Mr. Ramakrishnan emphasizes on the need for clean and reliable energy generation. He also focused on the gargantuan quantities of water required by electronic industry, which is clean and of a particular pH and hardness level. He also spoke regarding the absence of battery backups in public institutions. He lauded the power generation capacity but emphasized on the quality of transmission and distribution of electricity.
He brought his focus on waste and water management, sewage water treatment, absence of a circular management of water and lack of investments in the sector. He referred to surveys to show the dismal state of MSMEs in productivity and operational areas, working capital management and process efficiencies and their inability to compete globally.
He also talked on the EV sector and their massive energy requirements. While concluding, he mentioned that MSMEs are the backbone for transforming the manufacturing sector and there is an urgent need for having effective power generation and water and waste management systems in place.
BUDGET: Emphasis On Agriculture
Dr A. Amarender Reddy focussed his presentation on inclusive development and infrastructure largely in the rural and agricultural arenas. Dr. Reddy talked about the transition in the type of schemes wherein earlier the human touch was involved but in the current era of direct benefit transfers, it has gotten lost. He talks about the backward states like Bihar, Chhattisgarh and Assam who do not have adequate technological advancement and for them, DBT does not prove to be extremely beneficial. He stressed on the need to improve the quality and competitiveness of our agricultural exports. He mentioned a few features of the budget which focuses on having more hiring centers, mechanized machinery, agro-based startups and the emergence of digital platforms for farmers.
However, Dr. Reddy was concerned due to the over emphasis of technology and undervaluing of the human capital at the grassroots level whereas these institutions are decentralized and people-driven in nature. He believes that the digital public infrastructure will regulate the cooperatives and mandis and will reduce corruption especially with the e-NAM. He also mentioned the problems faced by tenant farmers in accessing these digital interfaces as they are linked to land ownership and not to cultivation. He also talked about the goal of converting 10% of total farmers into natural farming with the creation of 10,000 bio-input centers to aid in this goal.

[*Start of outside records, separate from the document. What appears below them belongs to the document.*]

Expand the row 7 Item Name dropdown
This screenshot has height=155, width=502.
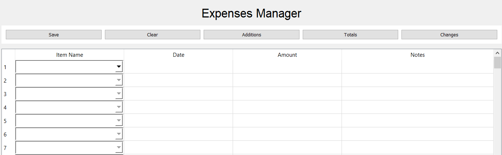(x=119, y=148)
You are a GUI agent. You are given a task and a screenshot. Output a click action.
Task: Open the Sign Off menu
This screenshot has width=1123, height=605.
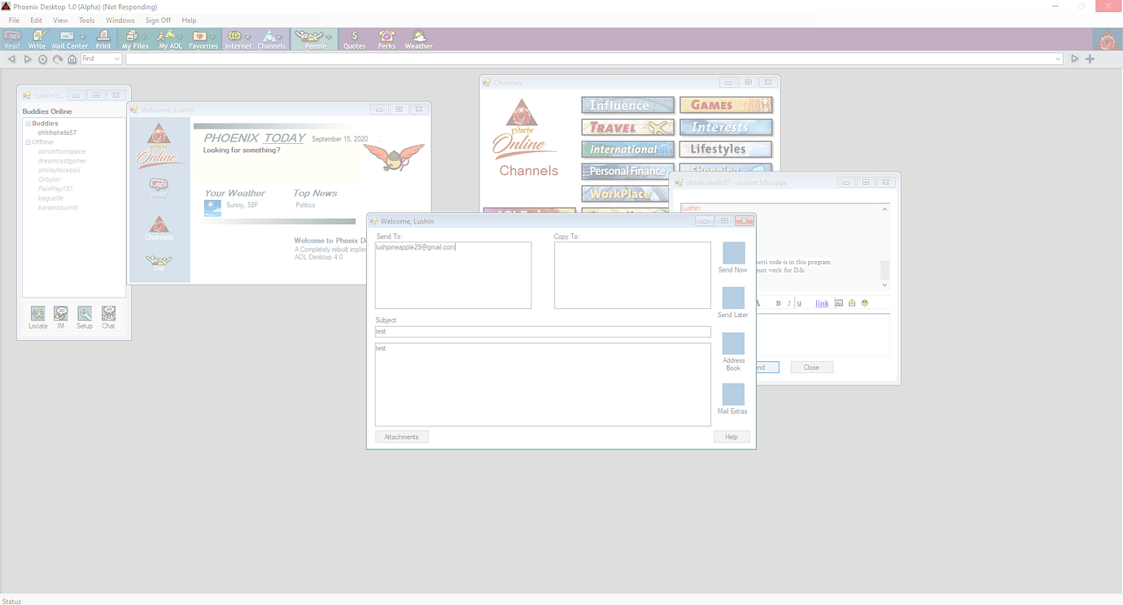158,20
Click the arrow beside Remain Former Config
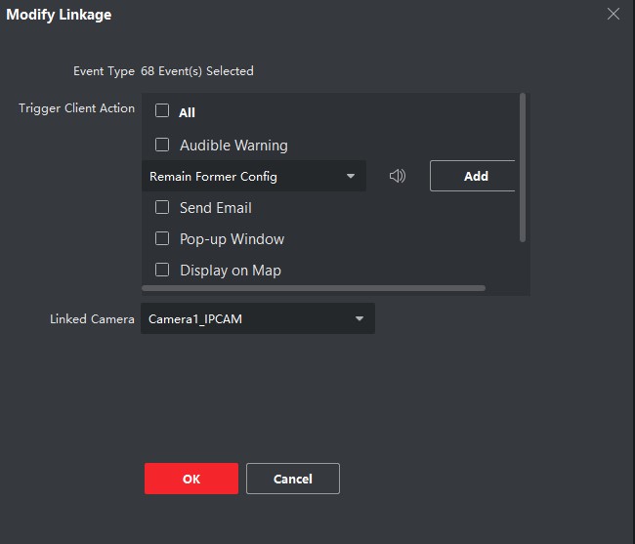This screenshot has height=544, width=635. [351, 177]
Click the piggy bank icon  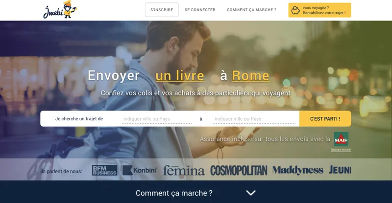tap(295, 10)
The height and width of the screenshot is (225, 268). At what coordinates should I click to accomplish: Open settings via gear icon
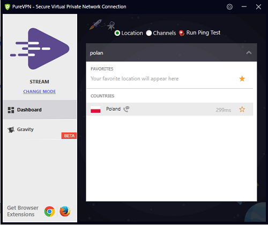pyautogui.click(x=229, y=7)
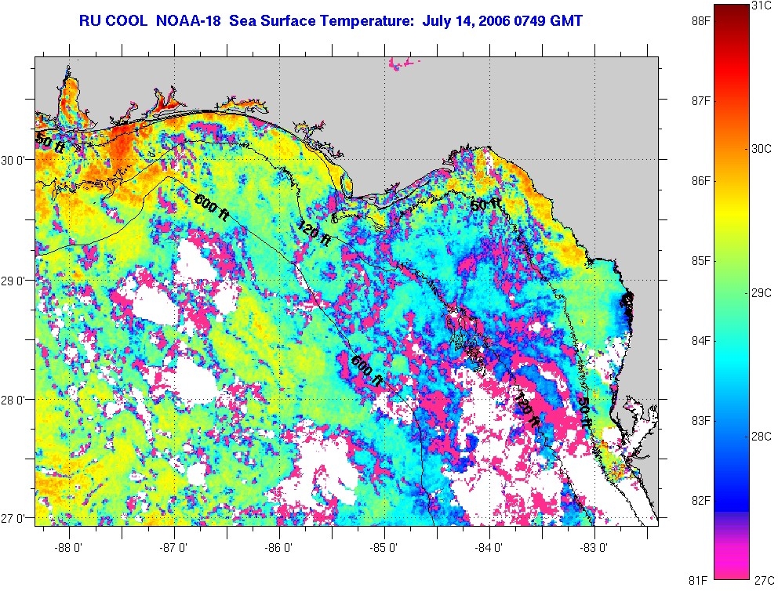
Task: Click the 81F label at scale bottom
Action: [700, 579]
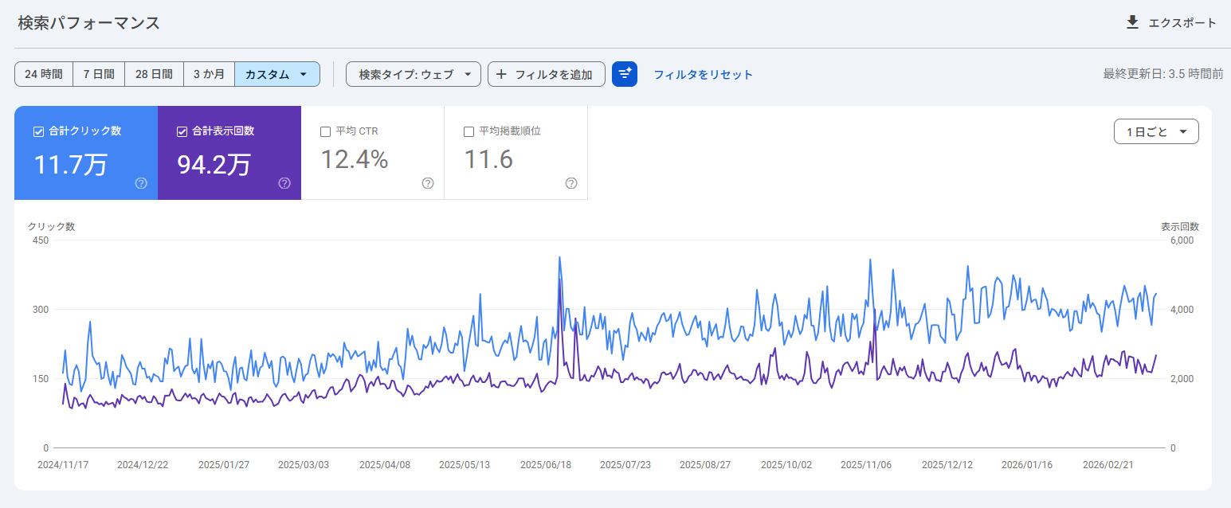
Task: Enable the 平均掲載順位 metric card
Action: pyautogui.click(x=468, y=131)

He further emphasized the need to increase spending on R&D owing to the low productivity levels, and the inability to meet international standards. He recognized the importance given to fisheries, local and dairy farming. He also positively commented on the focus given to millets especially when this year is being celebrated as the ‘International year of millets.’ He listed down some of the important initiatives like the emphasis on Biomass, Tribal Welfare, Free Food Subsidy and Skill Development. He noticed a 32% budget slash in MGNREGA but also identified its flexibility in budget increase as it is demand-driven. While concluding, he said that the schemes might have a crowding effect and thus generate rural employment.

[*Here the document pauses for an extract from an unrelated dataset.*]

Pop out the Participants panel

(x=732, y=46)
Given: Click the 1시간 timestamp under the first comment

While summing up, Prof Asher lauded the diversity of the panel and made some important observations on the responsibility of the state governments. In the closing statements, the panelists made remarks on multifarious issues right from MSP to loss of GDP due to poor power, and even skill-based education, innovation, import duty reduction and implementation of fiscal consolidation.
Prof Asher concluded the session by saying that the budget provides so many puzzles and opens gateways to interesting discussions and deliberations in academia. The event was concluded with a final vote of thanks by Ms Zubiya Moin on behalf of the IMPRI Center for Study of Finance and Economics.